Maarten 't Hart is in De jacobsladder terug in het Maassluis van zijn jeugd. Met ironie en warmte beschrijft hij de bijzondere wereld van kerkscheurders en havenwerkers.
'Telkens opnieuw weet hij aan zijn verhalen een draai te geven die verrast en ontroert.' - Iwan Sitniakowsky in DE TELEGRAAF.

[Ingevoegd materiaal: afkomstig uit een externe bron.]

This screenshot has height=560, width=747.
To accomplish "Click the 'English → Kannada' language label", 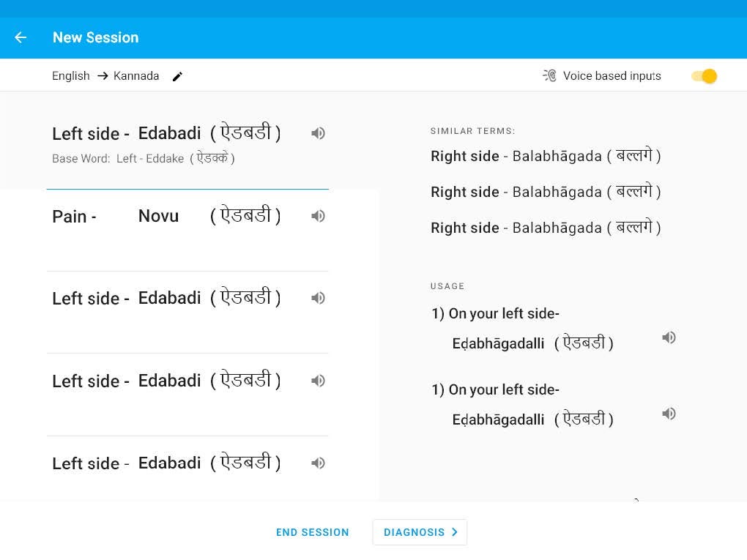I will 105,75.
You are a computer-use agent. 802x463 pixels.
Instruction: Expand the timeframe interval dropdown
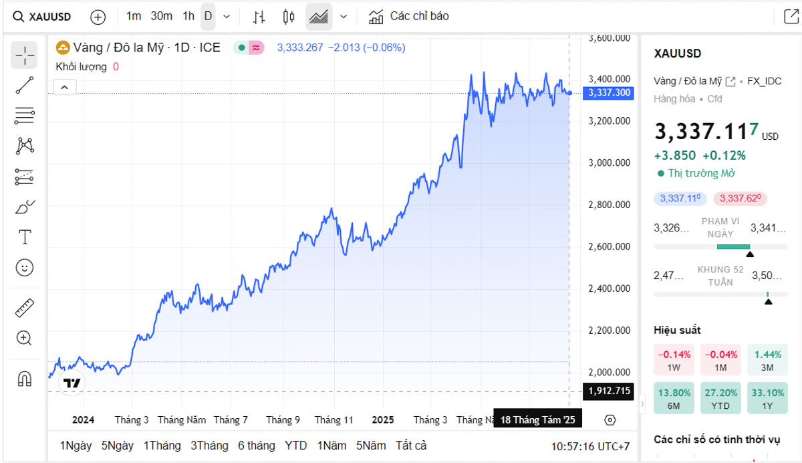click(x=227, y=17)
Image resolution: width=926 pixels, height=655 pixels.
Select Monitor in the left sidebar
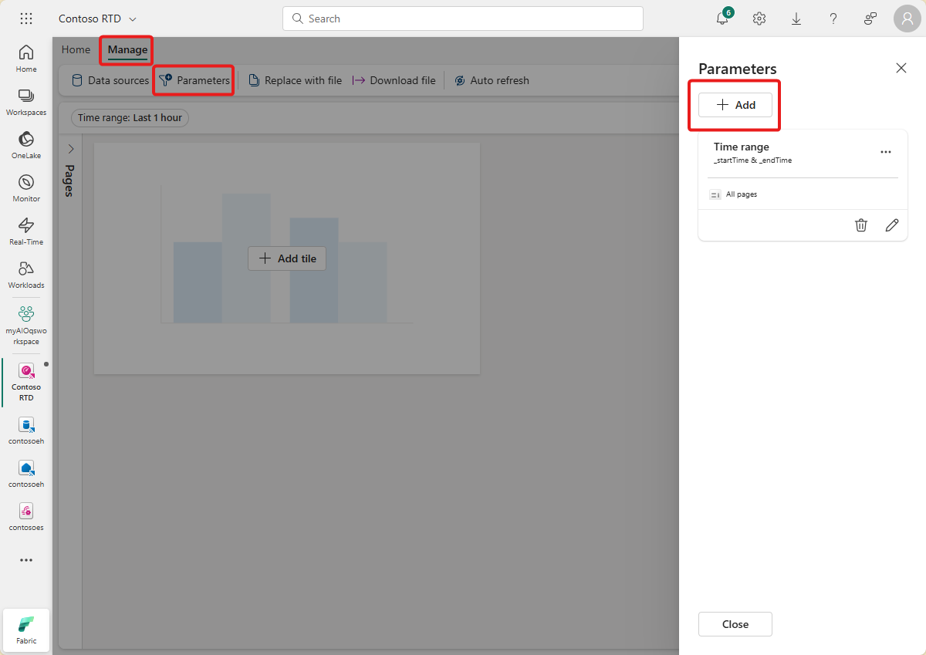pyautogui.click(x=25, y=186)
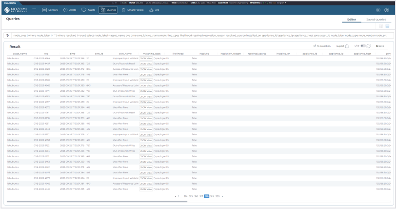Click the Nozomi Networks logo
The image size is (396, 209).
[x=15, y=10]
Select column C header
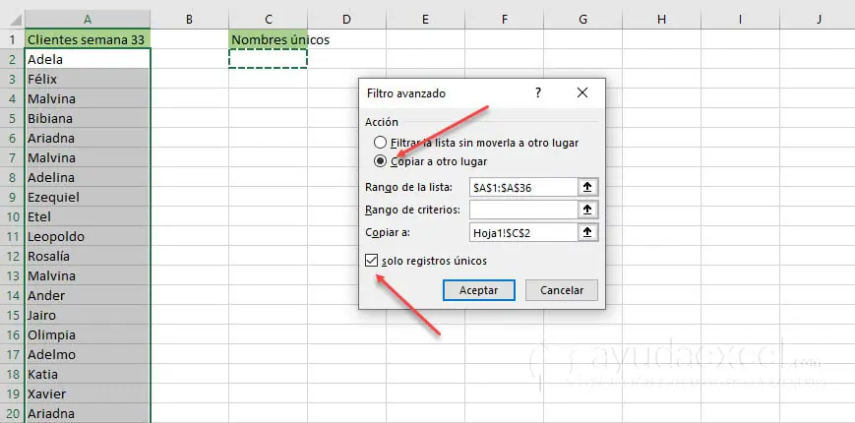 (268, 19)
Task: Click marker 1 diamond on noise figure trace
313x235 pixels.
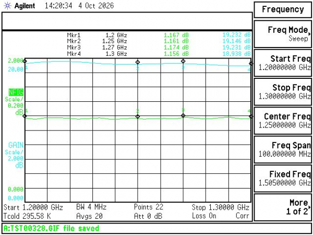Action: click(x=25, y=116)
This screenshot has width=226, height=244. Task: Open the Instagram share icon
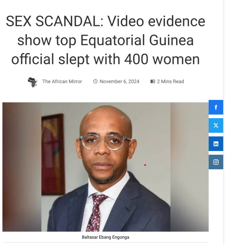(216, 162)
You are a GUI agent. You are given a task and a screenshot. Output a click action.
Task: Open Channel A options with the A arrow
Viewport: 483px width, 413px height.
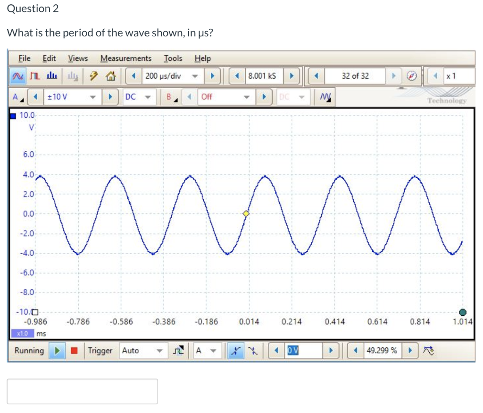[x=19, y=97]
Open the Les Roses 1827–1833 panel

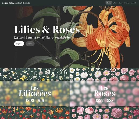[104, 94]
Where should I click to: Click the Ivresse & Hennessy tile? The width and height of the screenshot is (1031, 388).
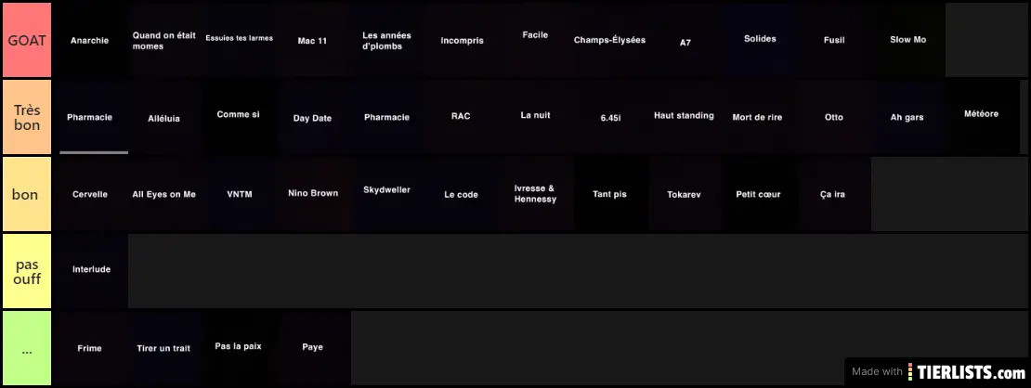(x=535, y=193)

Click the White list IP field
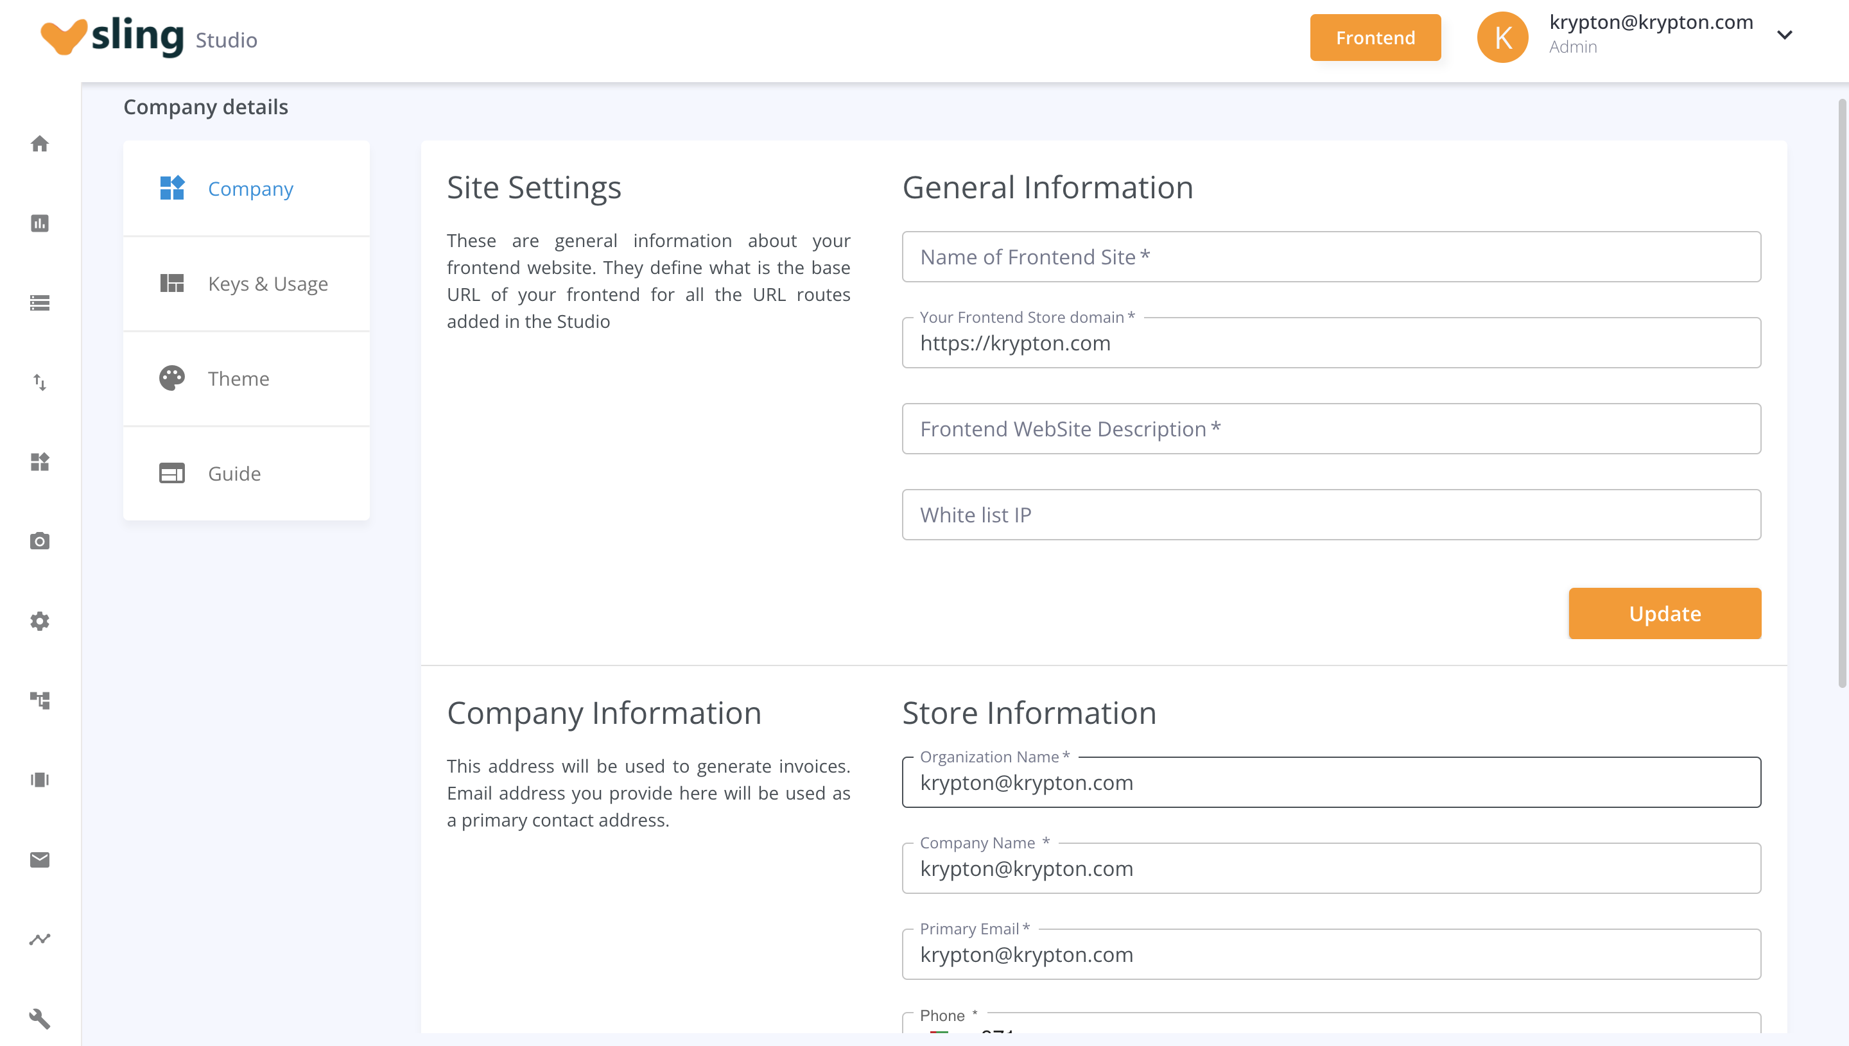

'Deze combinatie van monterheid en calvinisme is in de Nederlandse literatuur alleen bij 't Hart te vinden.' - Carel Peeters in VRIJ NEDERLAND
Recensie(s)
NBD|Biblion recensieDe roman is vnl. gesitueerd in Maassluis e.o. Adriaan Volklage zoekt, 11 j. oud, ter boetedoening voor de dood van een jongen die in zijn plaats lijkt verongelukt, de vriendschap van diens Oudgereformeerde familie. Hier heerst een karakteristieke, maar bizarre godsdienstige sfeer. Pas na 10 jaar hoort Adriaan dat het zelfmoord was en voelt hij zich bevrijd. De schrijver schildert de rechterflank van het calvinisme uit zijn jeugd, waarvan hij alle denominaties aan ons voorstelt. De gelovigen zijn 'prinzipienreiter'. Ruziënd over futi- en formaliteiten, scheuringen veroorzakend en de 'tale Kanaäns' sprekend, die zo via hun eigen jacobsladder de weg tot God zoeken. Dit beeld is niet onjuist, maar selectief en betreft de buitenkant: hoe orthodoxer de lezer, hoe minder humor hij zal vinden. Dat de schrijver dit type calvinisme toch ook waardeert, blijkt eigenlijk pas uit de laatste pagina's. Het slot is romantisch: 't komt in orde tussen Adriaan en 't meisje met de krullebol. Hoewel nogal eens geconstrueerd aandoend is het een boeiend boek.